Source extract
::::::

Cranky Weekly Review Presented by San Francisco Bay Oakland International Airport: Southwest and Elliott Find Détente, Frontier and Spirit Can’t Quit Each Other

Cranky Weekly Review

Southwest and Elliott Reach Truce

Southwest Airlines months-long proxy fight with activist investor Elliott Investment Management appears to finally be coming to a close after the two parties reached an agreement Thursday.

As part of the agreement, five of Elliott’s board candidates will be appointed to Southwest’s Board, one additional candidate sourced by Southwest will join as well, and executive chairman Gary Kelly will step down sooner than originally planned — but CEO Bob Jordan will remain in his role. The five directors will give Elliott a significant voting bloc, but not a majority on the 13-person board. Kelly will now step down next month from his role as executive chairman instead of his planned retirement in 2025 so he can spend more time with his family, er, more time in the Florida Panhandle, or whatever excuse you prefer.

::::::

Supplied information
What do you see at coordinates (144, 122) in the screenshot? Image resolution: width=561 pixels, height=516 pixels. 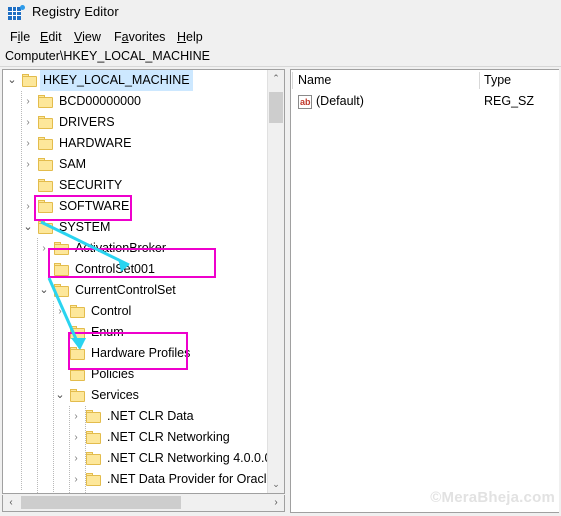 I see `tree-item-drivers: › DRIVERS` at bounding box center [144, 122].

::::::

Questions
**A.** Translate this sentence from the airline news review into Spanish: "The five directors will give Elliott a significant voting bloc, but not a majority on the 13-person board."
**B.** Transcribe the airline news review from "Southwest and Elliott Reach" up to and including "excuse you prefer.".

Task results
**A.** Los cinco directores le darán a Elliott un bloque de votos significativo, pero no una mayoría en la junta directiva de 13 miembros.

**B.**
Southwest and Elliott Reach Truce

Southwest Airlines months-long proxy fight with activist investor Elliott Investment Management appears to finally be coming to a close after the two parties reached an agreement Thursday.

As part of the agreement, five of Elliott’s board candidates will be appointed to Southwest’s Board, one additional candidate sourced by Southwest will join as well, and executive chairman Gary Kelly will step down sooner than originally planned — but CEO Bob Jordan will remain in his role. The five directors will give Elliott a significant voting bloc, but not a majority on the 13-person board. Kelly will now step down next month from his role as executive chairman instead of his planned retirement in 2025 so he can spend more time with his family, er, more time in the Florida Panhandle, or whatever excuse you prefer.